### [Your objective]
Reproduce, word for word, everything from the line containing "Given: Click the" down to the end of the data below, omitting the pictures.

[Stored items]
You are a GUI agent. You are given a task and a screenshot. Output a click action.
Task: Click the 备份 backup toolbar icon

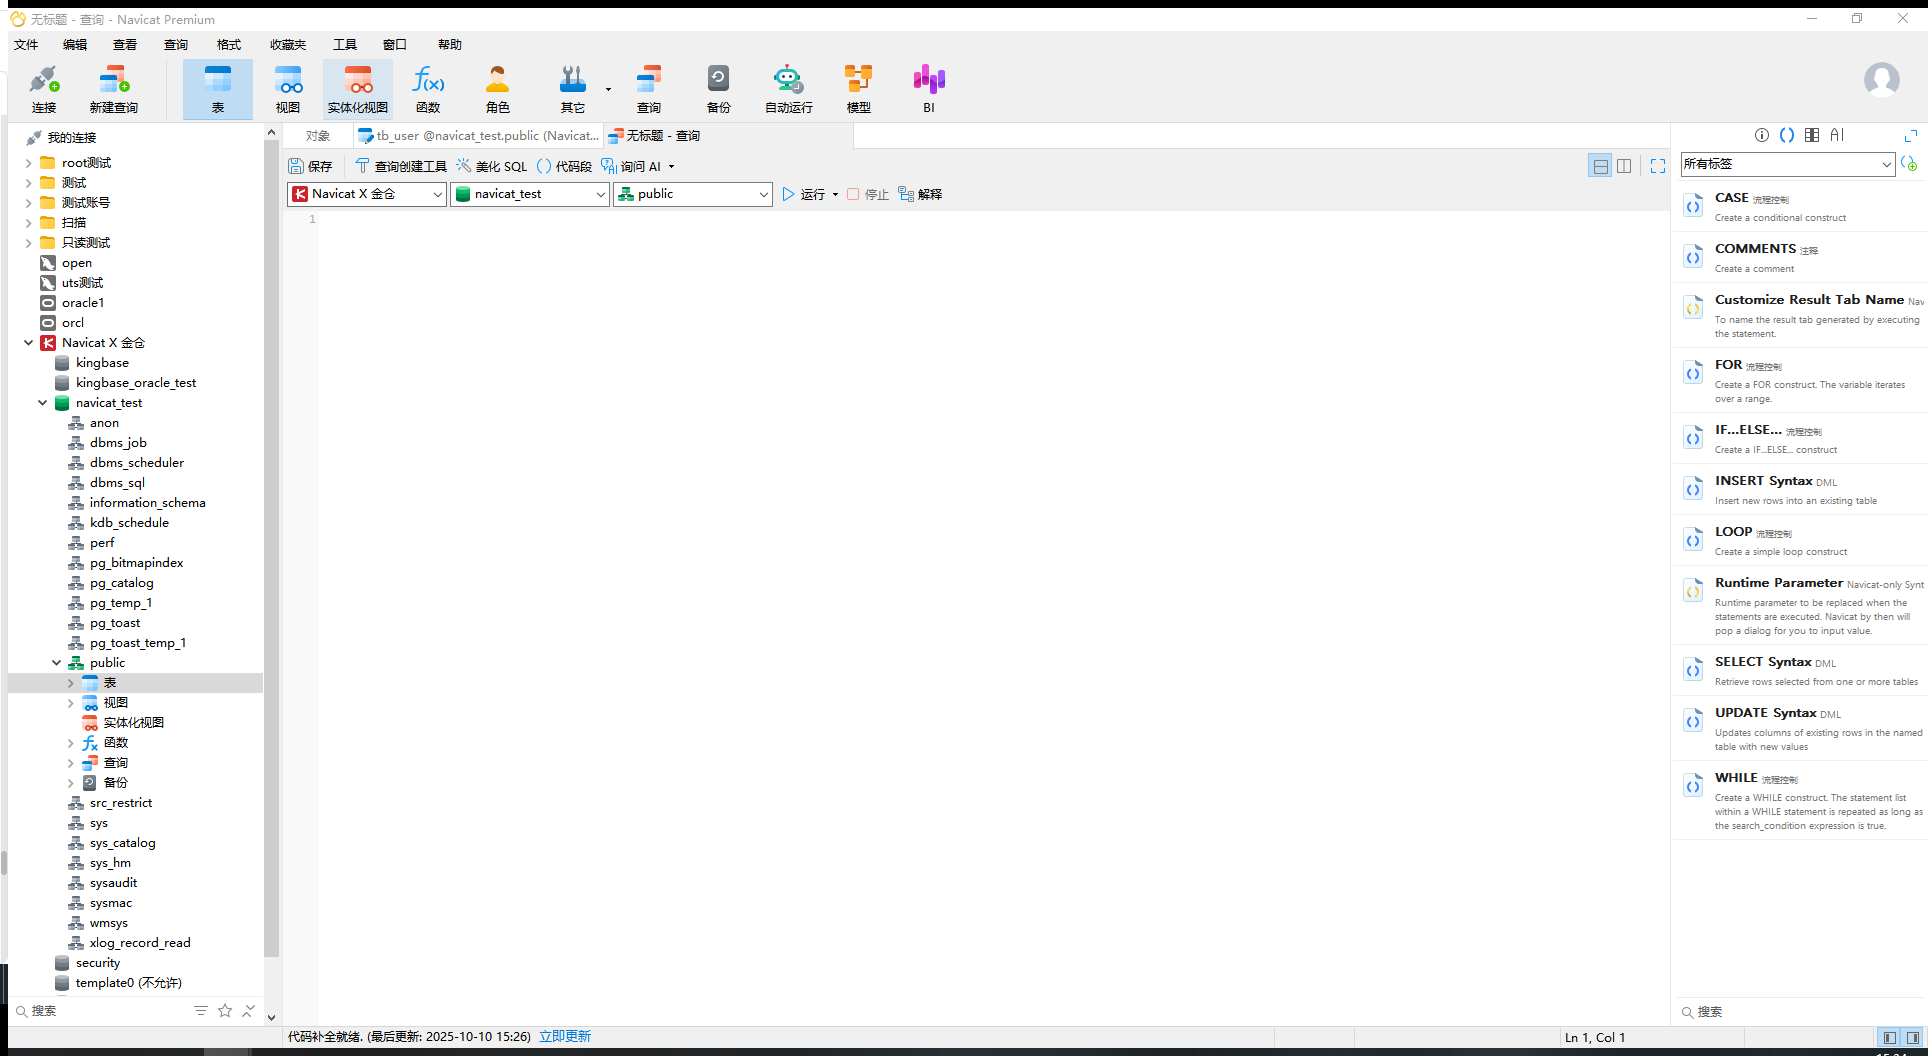point(718,89)
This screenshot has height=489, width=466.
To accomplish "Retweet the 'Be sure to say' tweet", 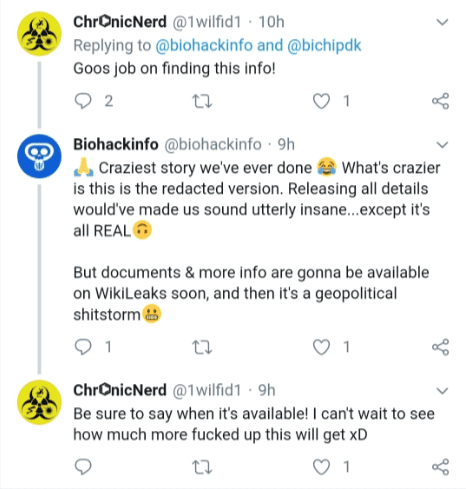I will [202, 466].
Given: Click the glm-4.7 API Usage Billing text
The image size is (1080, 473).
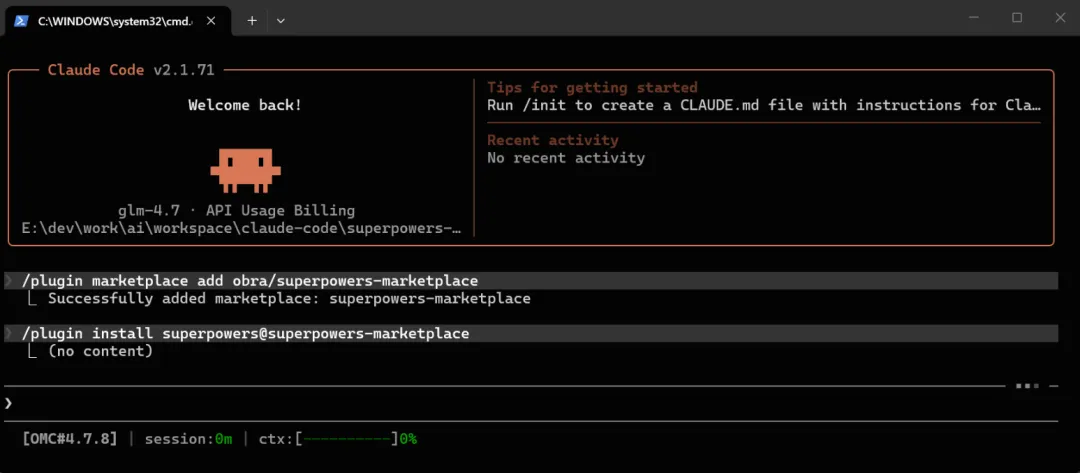Looking at the screenshot, I should [236, 211].
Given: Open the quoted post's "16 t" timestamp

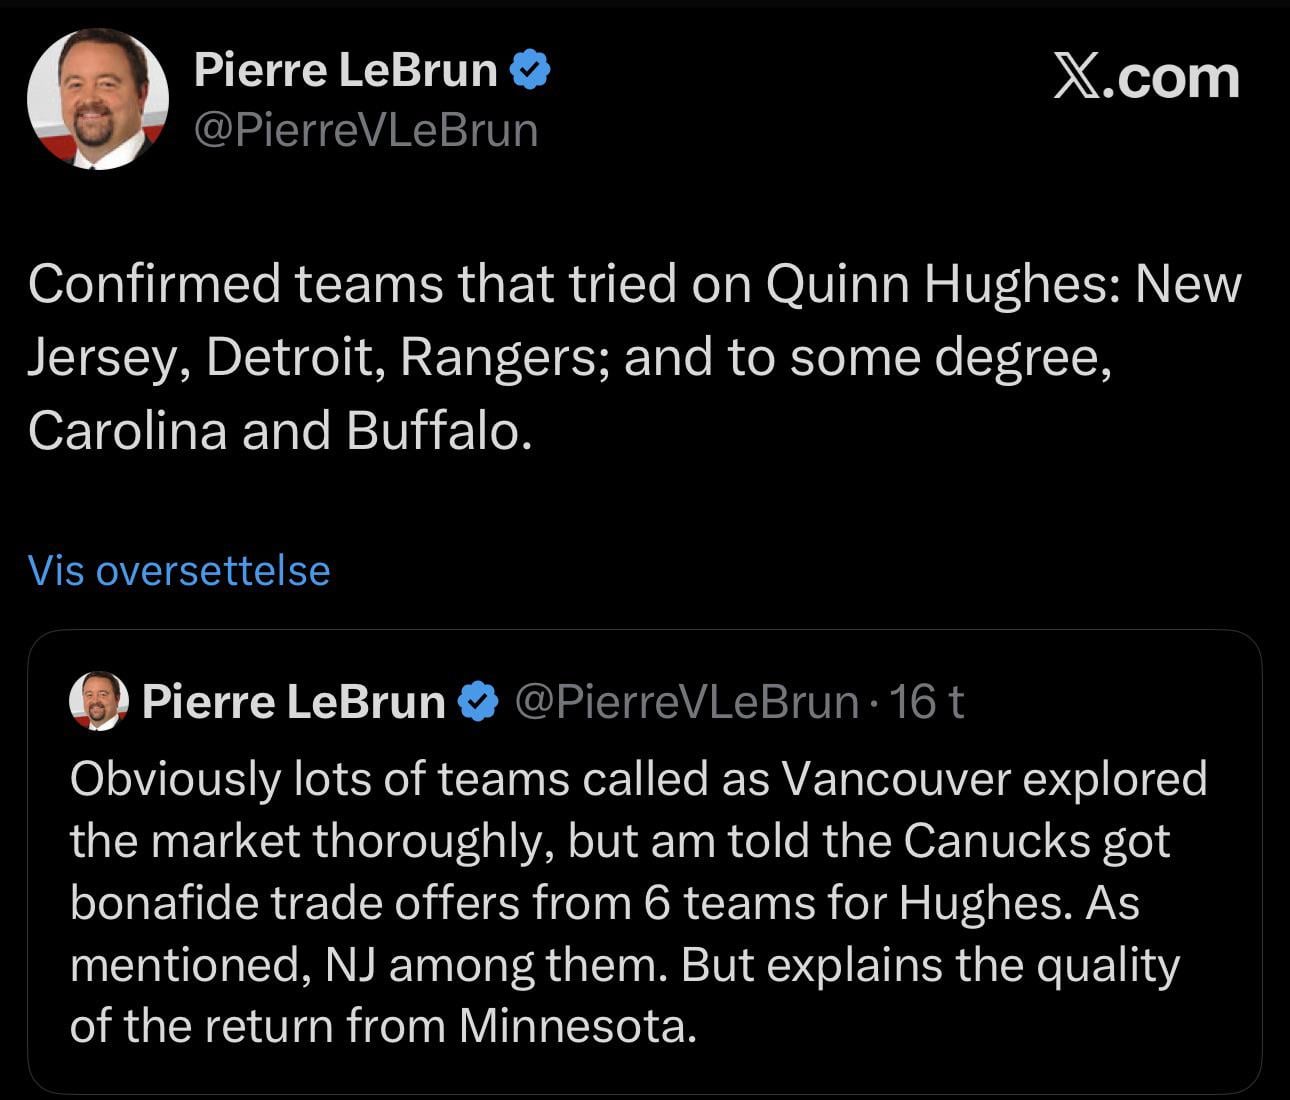Looking at the screenshot, I should pyautogui.click(x=926, y=702).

### [Result]
Given: Click the glm-4.7 API Usage Billing text
The image size is (1080, 473).
Looking at the screenshot, I should [236, 211].
Given: Open the quoted post's "16 t" timestamp

Looking at the screenshot, I should pyautogui.click(x=926, y=702).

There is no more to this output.